There is still a need for STOVL strike-fighters for navies that cannot afford full-sized aircraft carriers ... er. most NATO allies.

Most weapons should be carried internally. I always thought that fighters look silly with drop tanks the day after the prototype flies. If you need more fuel for longer range, then design it from the start with enough internal fuel volume. If you later decide that you need more fuel, start by hanging an extra fuel tank inside the bomb-bay.

Yes, design external hardpoints from the start, but reserve them for weapons that are introduced AFTER the airframe enters production.

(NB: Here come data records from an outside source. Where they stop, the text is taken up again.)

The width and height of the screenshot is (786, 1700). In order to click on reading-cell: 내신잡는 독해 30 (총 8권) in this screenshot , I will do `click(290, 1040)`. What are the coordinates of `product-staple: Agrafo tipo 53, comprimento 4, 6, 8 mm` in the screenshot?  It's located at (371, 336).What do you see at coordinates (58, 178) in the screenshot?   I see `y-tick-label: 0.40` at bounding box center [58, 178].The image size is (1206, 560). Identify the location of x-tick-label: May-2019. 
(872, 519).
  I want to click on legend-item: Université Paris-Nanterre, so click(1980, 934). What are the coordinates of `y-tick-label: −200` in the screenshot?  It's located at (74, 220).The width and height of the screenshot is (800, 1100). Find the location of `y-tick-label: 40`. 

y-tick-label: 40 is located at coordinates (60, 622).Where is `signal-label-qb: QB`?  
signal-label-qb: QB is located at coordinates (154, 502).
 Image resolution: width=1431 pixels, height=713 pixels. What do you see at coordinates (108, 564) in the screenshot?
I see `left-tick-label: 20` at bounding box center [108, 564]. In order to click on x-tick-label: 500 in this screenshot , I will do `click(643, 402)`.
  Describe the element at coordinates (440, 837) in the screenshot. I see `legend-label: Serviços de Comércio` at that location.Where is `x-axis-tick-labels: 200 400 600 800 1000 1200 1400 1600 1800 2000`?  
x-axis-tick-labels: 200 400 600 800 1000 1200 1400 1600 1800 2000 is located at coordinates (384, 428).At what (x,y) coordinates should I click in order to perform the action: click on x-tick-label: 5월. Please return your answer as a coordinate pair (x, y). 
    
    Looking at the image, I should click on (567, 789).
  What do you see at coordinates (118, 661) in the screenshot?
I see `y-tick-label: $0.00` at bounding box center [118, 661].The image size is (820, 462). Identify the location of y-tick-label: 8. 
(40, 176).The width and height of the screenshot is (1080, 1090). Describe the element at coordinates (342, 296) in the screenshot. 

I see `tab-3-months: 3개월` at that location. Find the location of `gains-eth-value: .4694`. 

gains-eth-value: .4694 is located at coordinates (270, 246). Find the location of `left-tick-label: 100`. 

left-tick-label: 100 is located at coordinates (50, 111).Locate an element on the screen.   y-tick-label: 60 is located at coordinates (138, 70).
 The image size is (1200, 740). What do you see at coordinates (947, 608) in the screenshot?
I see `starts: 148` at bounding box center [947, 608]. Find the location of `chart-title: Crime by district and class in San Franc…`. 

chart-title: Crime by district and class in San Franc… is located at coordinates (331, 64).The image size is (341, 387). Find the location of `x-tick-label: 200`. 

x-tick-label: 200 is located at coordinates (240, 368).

As for stealthy profiles .... none are invisible to the next generation of radar or newer types of sensors.
 
Here is the technology the airforce would have pursued had the f-35 not sucked all the money away!! photoshop by Dragon
pictures #
1. The F-118 Silent bird operational strike fighter.
2. X-36 program tested yaw vectoring nozzle and fly by wire system in a semi white world setting.
3. Bird of Prey tested low observable technology- radar, visual, thermal in a black program.
Engine: modified GE F412-400= 13,000lbs thrust
Radar: Raytheon AESA pre-APG-79 radar
EO system: Modified An/AAS-44c Multi Spectral Targeting System
Contract: The advantages of super low observables and reduced visual signature once demonstrated by the Boeings Bird of Prey Technology demonstrator quickly led to a sole source development contract. It called for five full-scale development and fifteen production models of a single-seat, subsonic daylight attack aircraft to be officially designated F-118. The aircraft is the airforces silver bullet strike force.